APRA capability review panel filled out with two former bankers

By Stephen Easton

February 12, 2019

Former Australian Competition and Consumer Commission head Graeme Samuel will be joined by erstwhile Westpac executive Diane Smith-Gander and Grant Spencer, a former deputy governor of New Zealand’s Reserve Bank, in conducting a capability review of the Australian Prudential Regulation Authority.

The review, of course, was recommended by the royal commission into the finance sector, which found APRA and the Australian Securities and Investments Commission were altogether too passive and collegial as regulators.

“As part of our response, the Government agreed to conduct regular capability reviews going forward and to a capability review of APRA commencing in 2019,” said Treasurer Josh Frydenberg.

“The expert panel has thorough understanding of the Australian financial system and APRA’s role as Australia’s prudential supervisor and possesses strong senior leadership experience across public and private sector organisations.”

Smith-Gander has previously been group executive at Westpac and a partner at McKinsey & Company, among many other boardroom positions, and is currently an adjunct professor in corporate governance at the University of Western Australia. She was also chair of Broadspectrum, which became a target for critics of offshore immigration detention centres due to its former role as a major contracted service provider, and is familiar to many public servants under its former name, Transfield.

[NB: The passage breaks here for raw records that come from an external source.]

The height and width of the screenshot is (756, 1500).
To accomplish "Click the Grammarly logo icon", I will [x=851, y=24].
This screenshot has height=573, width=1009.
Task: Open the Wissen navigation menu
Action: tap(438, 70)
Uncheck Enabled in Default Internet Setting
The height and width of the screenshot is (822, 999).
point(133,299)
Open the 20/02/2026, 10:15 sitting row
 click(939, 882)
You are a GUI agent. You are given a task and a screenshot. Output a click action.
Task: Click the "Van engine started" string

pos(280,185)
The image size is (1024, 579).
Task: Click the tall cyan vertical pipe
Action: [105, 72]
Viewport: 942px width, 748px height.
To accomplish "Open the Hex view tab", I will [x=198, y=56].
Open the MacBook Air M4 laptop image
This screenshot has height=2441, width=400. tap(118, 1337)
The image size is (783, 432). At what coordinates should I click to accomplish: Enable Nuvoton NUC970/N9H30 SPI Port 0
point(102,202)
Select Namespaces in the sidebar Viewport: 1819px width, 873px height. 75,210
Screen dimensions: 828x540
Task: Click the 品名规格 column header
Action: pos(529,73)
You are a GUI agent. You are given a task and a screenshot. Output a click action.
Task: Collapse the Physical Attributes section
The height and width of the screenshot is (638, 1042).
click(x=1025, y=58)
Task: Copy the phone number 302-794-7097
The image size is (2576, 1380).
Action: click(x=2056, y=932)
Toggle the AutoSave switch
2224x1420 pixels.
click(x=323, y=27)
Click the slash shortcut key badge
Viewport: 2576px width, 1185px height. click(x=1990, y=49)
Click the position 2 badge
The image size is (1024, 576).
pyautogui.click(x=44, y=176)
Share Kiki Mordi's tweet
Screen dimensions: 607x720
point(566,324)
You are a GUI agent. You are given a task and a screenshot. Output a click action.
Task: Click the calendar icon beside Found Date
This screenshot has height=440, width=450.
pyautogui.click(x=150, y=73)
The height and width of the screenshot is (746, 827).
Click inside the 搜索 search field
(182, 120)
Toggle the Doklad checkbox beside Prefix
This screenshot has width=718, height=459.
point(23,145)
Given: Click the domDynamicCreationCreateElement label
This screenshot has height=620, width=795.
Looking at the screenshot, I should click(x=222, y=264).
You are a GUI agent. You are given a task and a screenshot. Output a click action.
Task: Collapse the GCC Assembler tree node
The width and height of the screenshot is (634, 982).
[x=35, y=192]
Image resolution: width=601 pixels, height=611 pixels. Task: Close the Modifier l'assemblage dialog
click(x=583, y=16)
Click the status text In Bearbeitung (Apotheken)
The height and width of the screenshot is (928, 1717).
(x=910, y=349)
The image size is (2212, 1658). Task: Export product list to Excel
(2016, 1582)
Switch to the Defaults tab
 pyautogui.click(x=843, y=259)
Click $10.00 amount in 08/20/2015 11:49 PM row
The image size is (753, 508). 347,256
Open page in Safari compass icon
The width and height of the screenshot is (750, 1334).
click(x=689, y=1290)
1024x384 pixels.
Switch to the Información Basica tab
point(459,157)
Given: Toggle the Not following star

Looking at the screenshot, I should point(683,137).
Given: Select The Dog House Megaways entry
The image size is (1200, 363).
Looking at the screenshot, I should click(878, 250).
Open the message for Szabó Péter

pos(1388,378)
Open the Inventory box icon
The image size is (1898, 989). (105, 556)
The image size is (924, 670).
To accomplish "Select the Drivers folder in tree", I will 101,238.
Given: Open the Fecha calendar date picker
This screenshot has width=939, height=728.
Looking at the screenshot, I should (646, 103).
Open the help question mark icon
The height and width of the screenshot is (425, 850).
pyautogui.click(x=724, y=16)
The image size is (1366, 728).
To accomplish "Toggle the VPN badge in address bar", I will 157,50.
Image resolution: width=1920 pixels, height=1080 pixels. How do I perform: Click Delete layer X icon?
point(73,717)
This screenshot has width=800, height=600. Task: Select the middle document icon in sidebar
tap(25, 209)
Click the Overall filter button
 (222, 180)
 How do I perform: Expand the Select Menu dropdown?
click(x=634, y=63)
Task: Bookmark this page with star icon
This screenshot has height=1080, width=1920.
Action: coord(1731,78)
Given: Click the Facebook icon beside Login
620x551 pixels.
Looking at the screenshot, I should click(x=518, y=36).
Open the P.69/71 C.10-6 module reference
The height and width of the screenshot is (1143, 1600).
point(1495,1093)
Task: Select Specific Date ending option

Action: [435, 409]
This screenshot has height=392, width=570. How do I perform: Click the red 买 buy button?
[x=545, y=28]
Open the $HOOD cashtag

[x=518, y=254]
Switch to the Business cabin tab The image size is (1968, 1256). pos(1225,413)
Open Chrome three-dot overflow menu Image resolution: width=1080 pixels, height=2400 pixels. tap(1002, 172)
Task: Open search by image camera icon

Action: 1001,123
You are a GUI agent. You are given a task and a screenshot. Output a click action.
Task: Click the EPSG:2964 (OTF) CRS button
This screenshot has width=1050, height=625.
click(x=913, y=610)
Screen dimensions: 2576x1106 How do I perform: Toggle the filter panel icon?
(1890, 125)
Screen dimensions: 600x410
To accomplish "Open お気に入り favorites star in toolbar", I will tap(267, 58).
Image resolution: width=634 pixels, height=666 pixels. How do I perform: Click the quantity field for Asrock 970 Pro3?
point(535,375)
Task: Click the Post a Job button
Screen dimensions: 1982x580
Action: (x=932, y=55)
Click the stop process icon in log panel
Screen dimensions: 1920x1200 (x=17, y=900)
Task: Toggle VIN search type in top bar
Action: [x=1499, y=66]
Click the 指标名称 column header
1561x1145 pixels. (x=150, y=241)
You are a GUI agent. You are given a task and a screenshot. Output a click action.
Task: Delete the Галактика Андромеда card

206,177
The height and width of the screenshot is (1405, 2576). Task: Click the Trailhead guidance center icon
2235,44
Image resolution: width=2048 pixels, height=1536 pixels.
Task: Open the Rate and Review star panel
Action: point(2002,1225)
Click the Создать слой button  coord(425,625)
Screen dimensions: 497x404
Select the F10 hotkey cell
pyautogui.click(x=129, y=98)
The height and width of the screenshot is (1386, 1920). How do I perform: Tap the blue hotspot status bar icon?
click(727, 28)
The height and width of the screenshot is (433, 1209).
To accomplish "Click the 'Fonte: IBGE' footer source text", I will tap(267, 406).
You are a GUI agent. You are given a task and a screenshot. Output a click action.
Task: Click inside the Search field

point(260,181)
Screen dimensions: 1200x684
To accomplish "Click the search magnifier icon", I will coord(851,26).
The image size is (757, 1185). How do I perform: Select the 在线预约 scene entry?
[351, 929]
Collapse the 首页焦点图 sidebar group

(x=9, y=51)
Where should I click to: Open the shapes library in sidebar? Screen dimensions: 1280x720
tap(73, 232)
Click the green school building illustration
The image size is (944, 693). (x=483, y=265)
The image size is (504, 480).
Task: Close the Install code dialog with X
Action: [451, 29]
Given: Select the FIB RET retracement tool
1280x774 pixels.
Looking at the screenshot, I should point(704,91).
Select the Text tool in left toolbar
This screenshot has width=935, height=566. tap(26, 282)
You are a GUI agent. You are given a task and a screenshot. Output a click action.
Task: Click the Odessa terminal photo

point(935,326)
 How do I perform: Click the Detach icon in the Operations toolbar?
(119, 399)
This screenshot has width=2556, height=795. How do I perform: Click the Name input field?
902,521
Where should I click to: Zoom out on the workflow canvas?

Spencer was the NZ central bank’s head of financial stability, and acting governor during 2017 and 2018. He has also held senior roles at the International Monetary Fund and ANZ.

Frydenberg said the panel would look at “APRA’s capability to promote financial stability within its frameworks as well as its readiness to respond to issues raised by the Royal Commission and the Productivity Commission”.

“This includes APRA’s capability to regulate superannuation entities for the benefit of members, the role of enforcement activities and coercive powers and the supervision of culture, governance and remuneration in regulated institutions.

“The APRA capability review will provide a forward-looking assessment of APRA’s ability to respond to an environment of growing complexity and emerging risks for APRA’s regulated sectors.

“The capability review will build on the recently completed International Monetary Fund’s Financial Sector Assessment Program which included an assessment of APRA’s policy and supervisory framework for banks and insurers.”

The panel starts work in March and is due to report to government by June 30 this year.

Samuel (pictured) has never been one to mince words, leading Australian Financial Review columnist Jennifer Hewett to warn that APRA faced an uncomfortable probe when he was announced as the main reviewer last week.

At the time, he was in the middle of going to town on the Productivity Commission’s draft report on airports, in his role as head of the lobby group Airlines for Australia and New Zealand. The former ACCC chair told the ABC it was “superficial … nonsense” based on “very, very poor analysis” and therefore “not worth paper it was written on” in his view.

He also demonstrated this willingness to bluntly state his views in an interview with The Mandarin on the problems with the online Census in 2016 and the wider boycott campaign that preceded it.